Quand une femme jette ou tue son enfant, l’Eglise fait toujours une distinction entre ce péché, ce drame, ce crime que cette femme a commis. Elle s’interroge aussi sur les conditions dans lesquelles était cette femme pour commettre ce crime. Au lieu de la lapider, Jésus dit à la femme fautive, comme il dit aujourd’hui à toutes ces femmes qui abandonnent leurs enfants : « ne recommence plus ». Mais il ne condamne pas. Donc l’Eglise fait toujours la distinction entre le péché et le pécheur. Le péché, il faut le condamner, mais le pécheur, il faut le sauver, c’est ce qui fait la force de la foi chrétienne.

Est-ce que l’Eglise va un jour revoir sa position pour que l’avortement soit reconnu comme un droit ?

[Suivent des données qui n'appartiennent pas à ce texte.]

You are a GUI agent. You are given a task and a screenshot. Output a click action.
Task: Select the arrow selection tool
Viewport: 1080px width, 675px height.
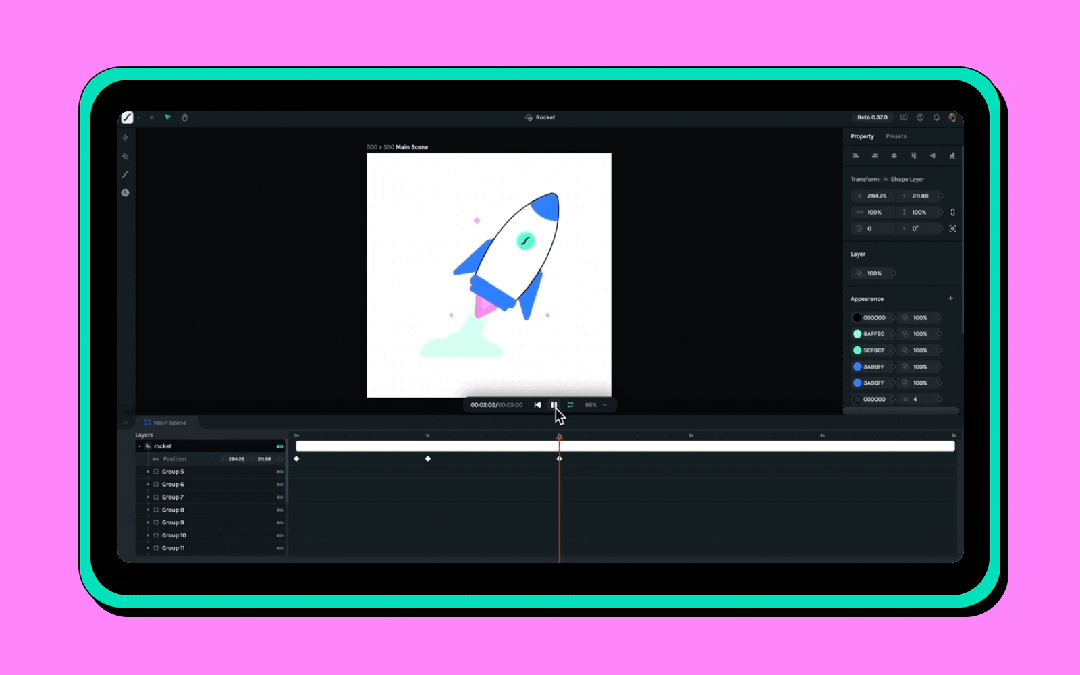point(168,118)
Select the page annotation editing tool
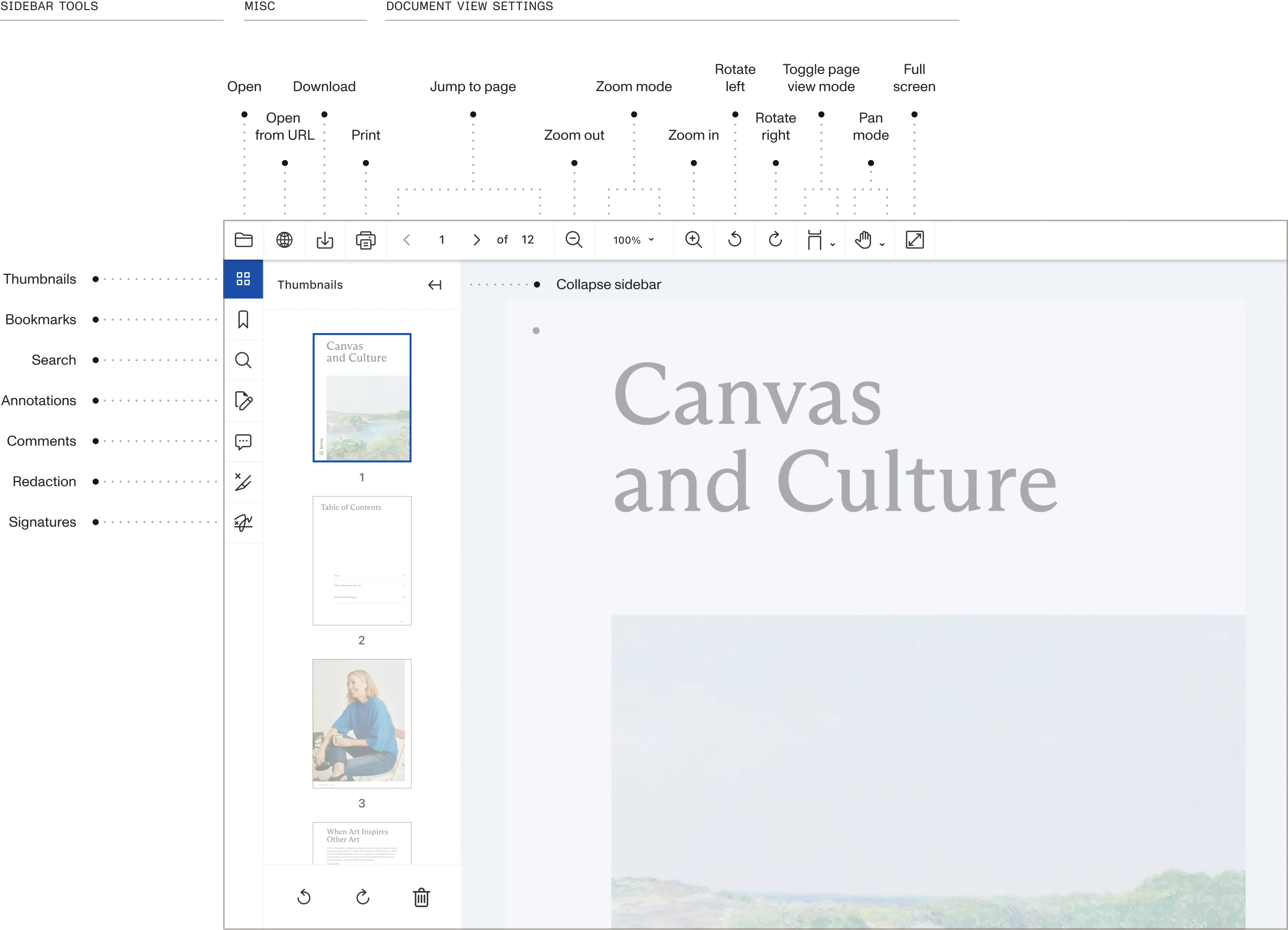 [x=243, y=401]
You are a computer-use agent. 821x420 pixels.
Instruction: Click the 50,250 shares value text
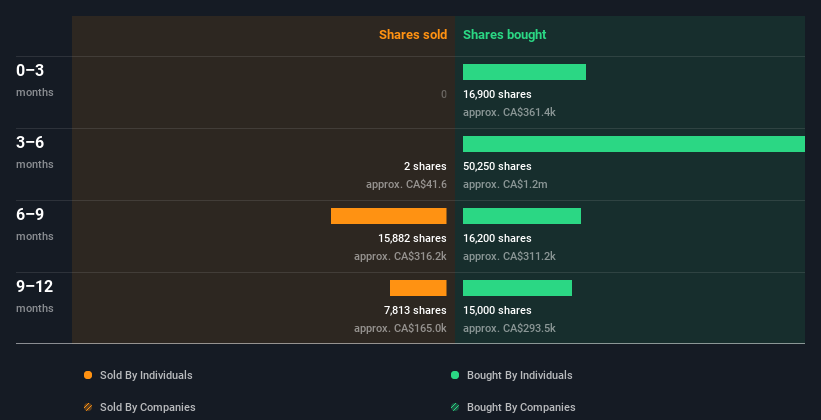point(497,166)
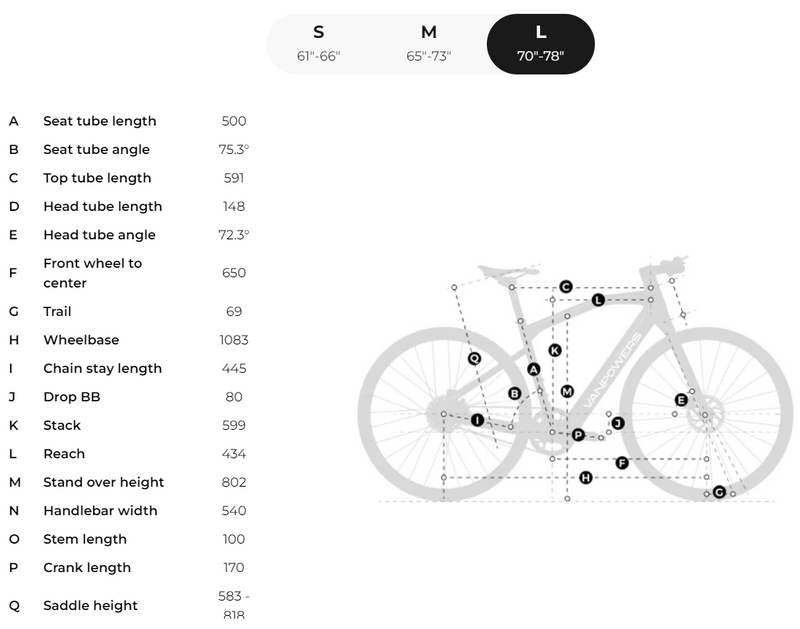Click the C marker on the bike diagram
The height and width of the screenshot is (629, 800).
tap(565, 287)
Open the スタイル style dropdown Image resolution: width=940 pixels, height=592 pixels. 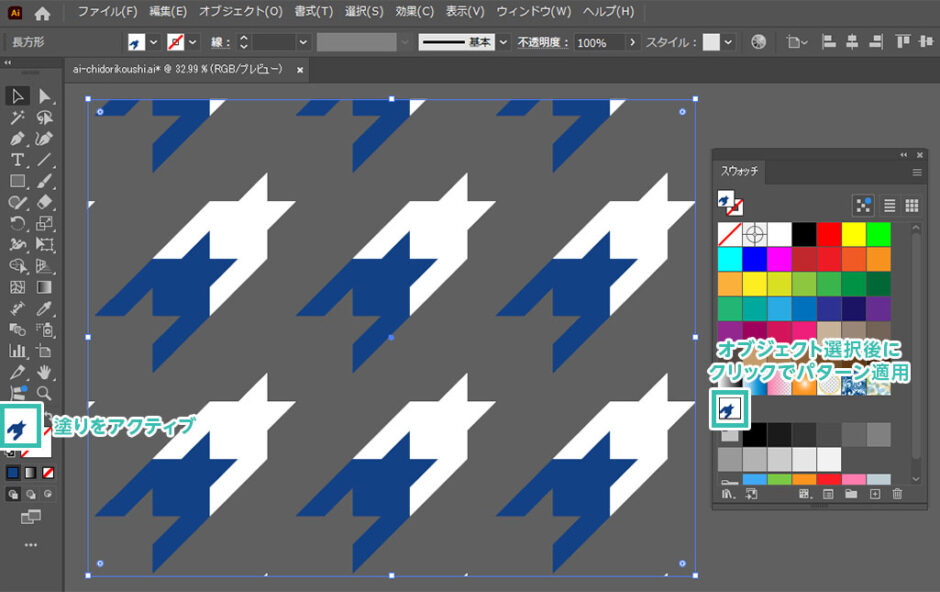(728, 43)
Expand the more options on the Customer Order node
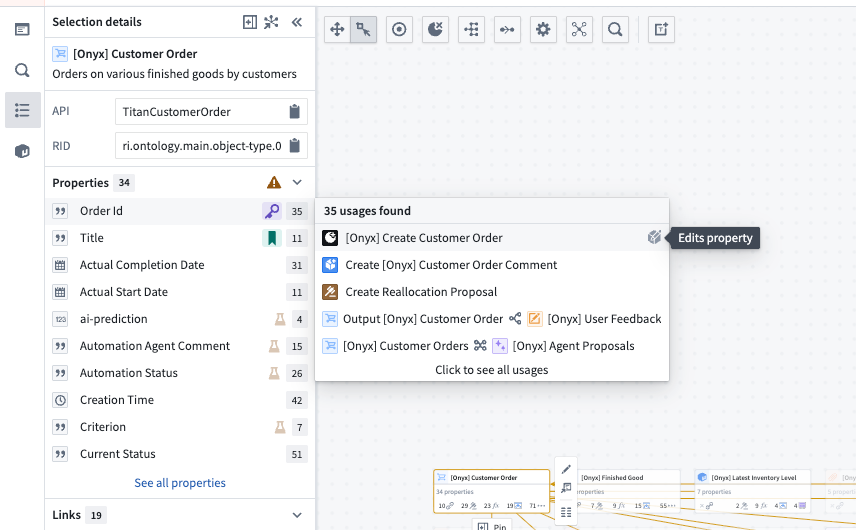 coord(539,506)
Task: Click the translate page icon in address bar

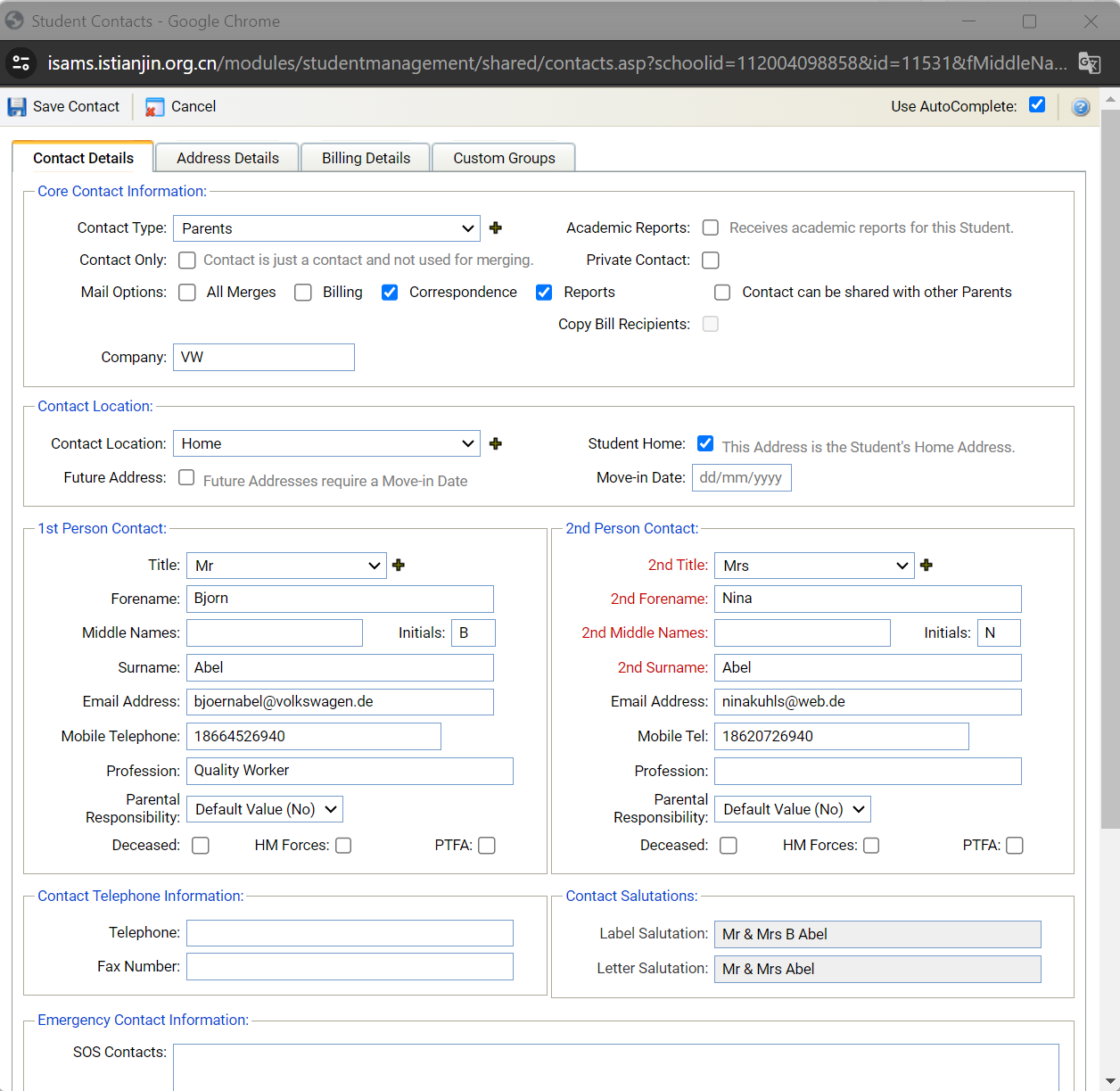Action: coord(1089,63)
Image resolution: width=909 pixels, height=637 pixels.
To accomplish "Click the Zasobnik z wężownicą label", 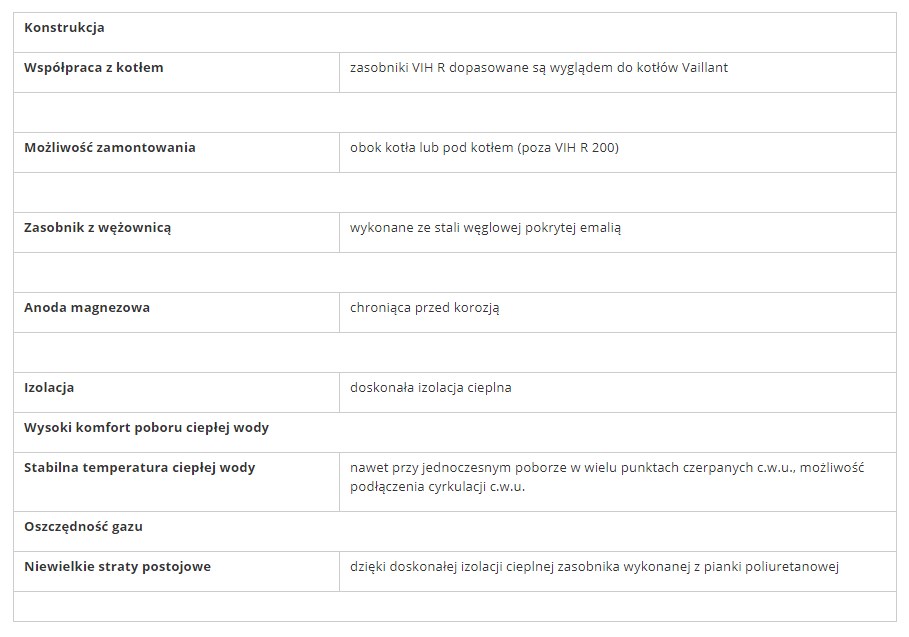I will [x=97, y=228].
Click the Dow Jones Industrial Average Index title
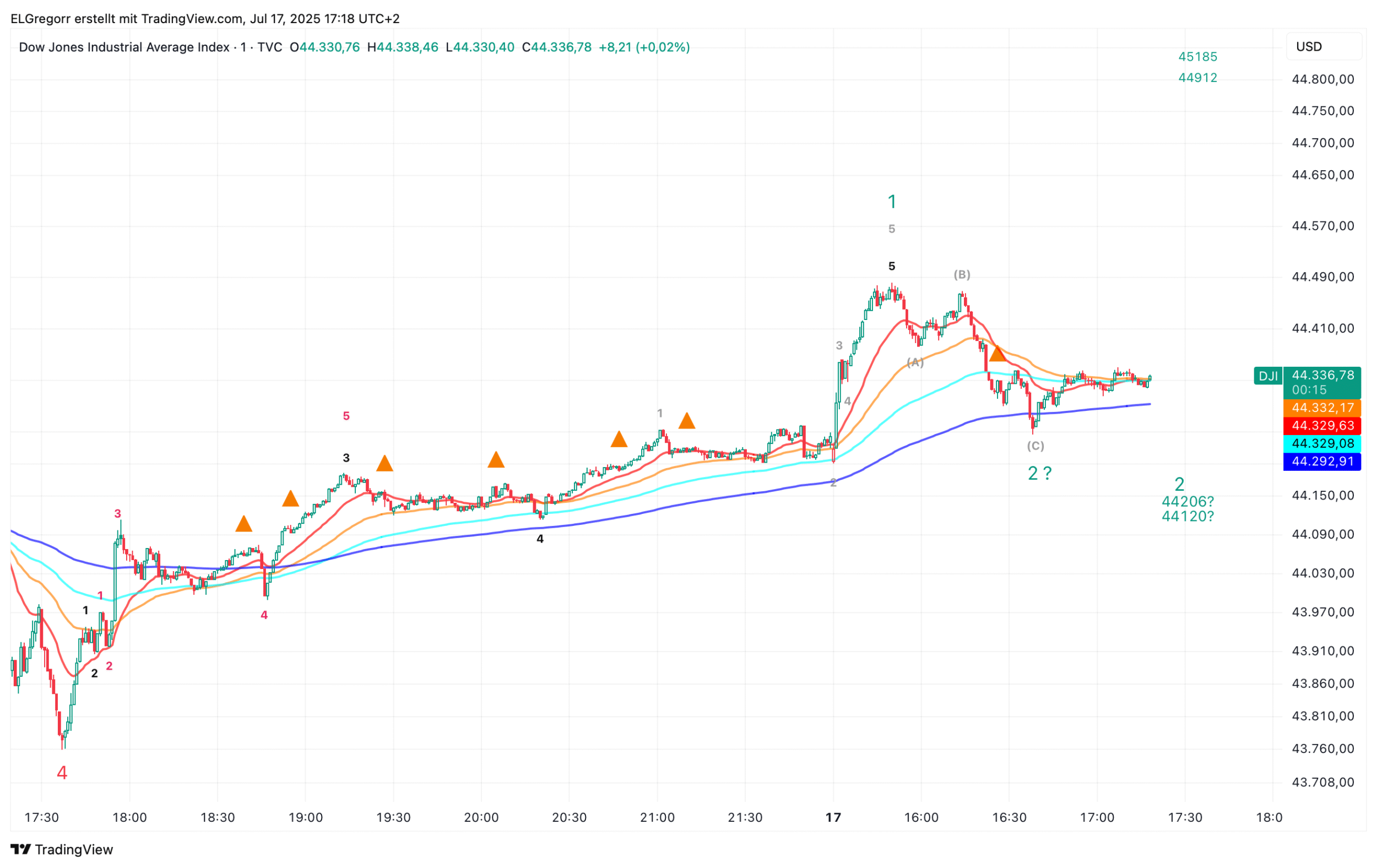Viewport: 1377px width, 868px height. [x=123, y=47]
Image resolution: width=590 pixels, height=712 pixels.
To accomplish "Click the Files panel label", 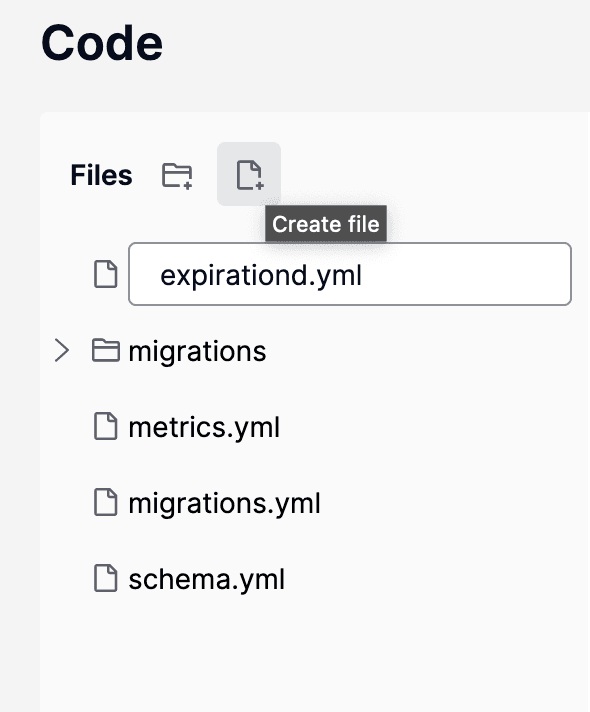I will pyautogui.click(x=101, y=175).
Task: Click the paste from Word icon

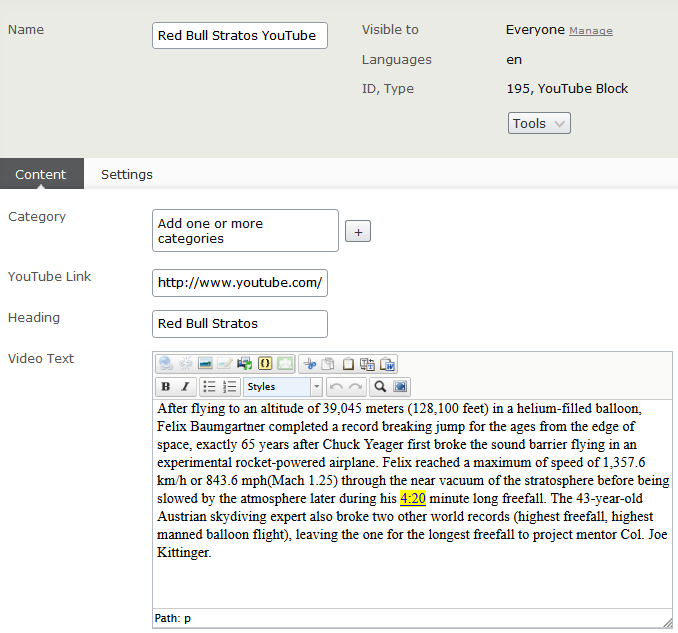Action: (x=387, y=364)
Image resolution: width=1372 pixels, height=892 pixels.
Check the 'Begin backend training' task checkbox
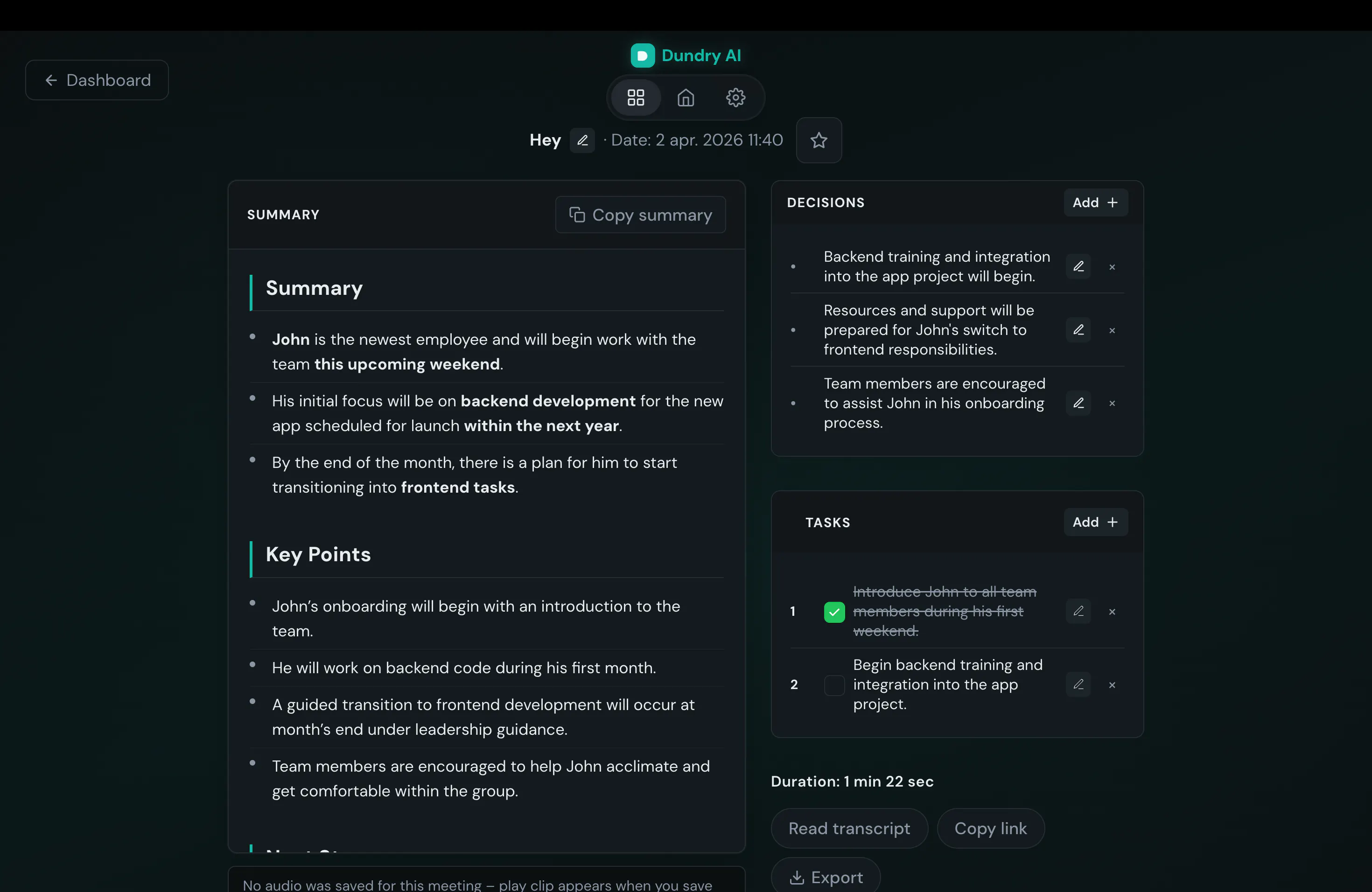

Certainement pas, parce qu’à partir du moment où l’on tue, l’Eglise ne peut pas accepter. Au contraire, l’Eglise va beaucoup plus loin en condamnant ceux qui tuent pendant la guerre. Elle ne connait pas de guerre légitime comme le fait de défendre certaines personnes. Si tu veux la paix, disaient les païens romains, prépare la guerre. Jean-Paul II a changé cet adage en disant : « si tu veux la paix, prépare la paix ».

Donc, l’avortement, l’infanticide et les tueries à la guerre sont des crimes que l’Eglise ne peut pas accepter parce que l’homme est le seul être que Dieu a voulu pour Lui-même. Dans le texte de la Genèse, il est écrit que « Dieu a créé l’homme à son image ». La grandeur de l’homme, c’est quelque chose d’extraordinaire, c’est ce à quoi nous allons assister à Noël, Dieu vient habiter chez les hommes parce qu’il les aime.

Quel message lancez-vous au peuple sénégalais en ce jour de la Nativité ?

Ma prière et mon désir est que cette fête de Noël soit un jour de réconciliation profond pour tous les Sénégalais, qu’il s’agisse pour la paix en Casamance ou des difficultés du dialogue politique ou des problèmes dans les couples. Je souhaite que Dieu, à travers cette fête, nous aide à trouver cette paix. Car partout où il y a justice, il y a possibilité de réconciliation et on va vers la paix. Noël, c’est la paix.